Materials provided:
-- start --

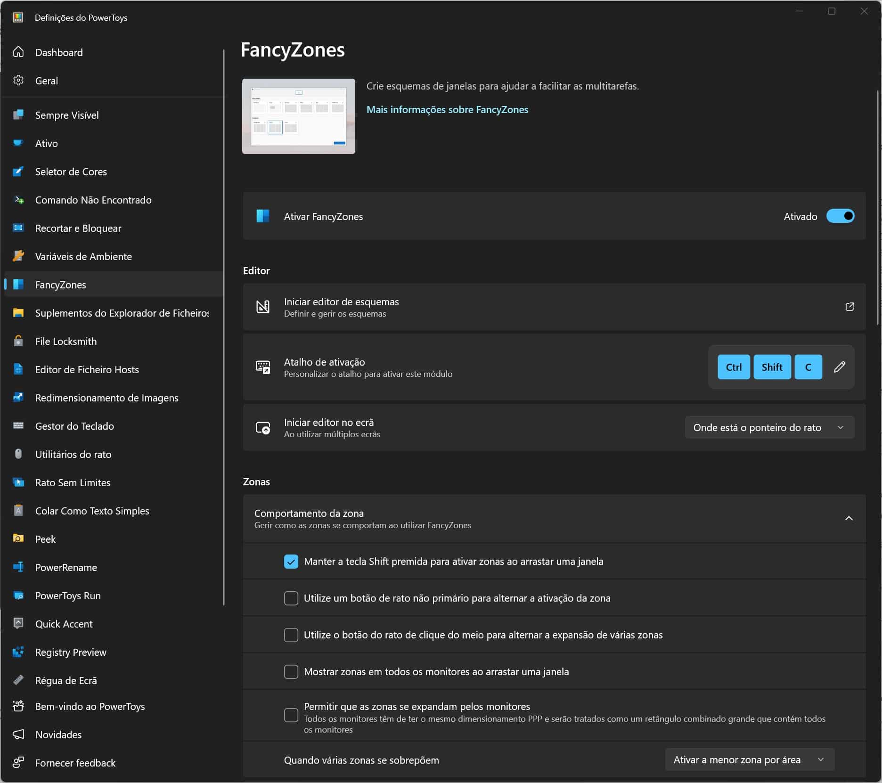Uncheck the hold Shift key to activate zones option
Screen dimensions: 882x783
(x=291, y=562)
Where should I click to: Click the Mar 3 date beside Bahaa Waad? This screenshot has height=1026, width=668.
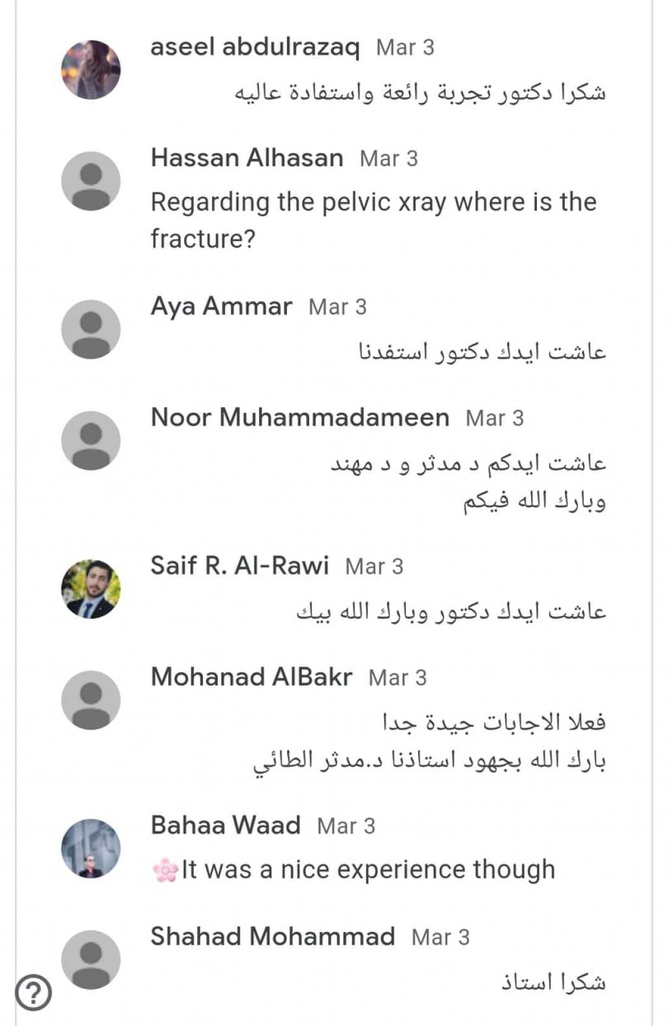(346, 826)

-- end --

Brief:
State how many lines in the material above contain the string "should", treating uppercase and lowercase as different, and give only that number.

Answer for this exercise:
1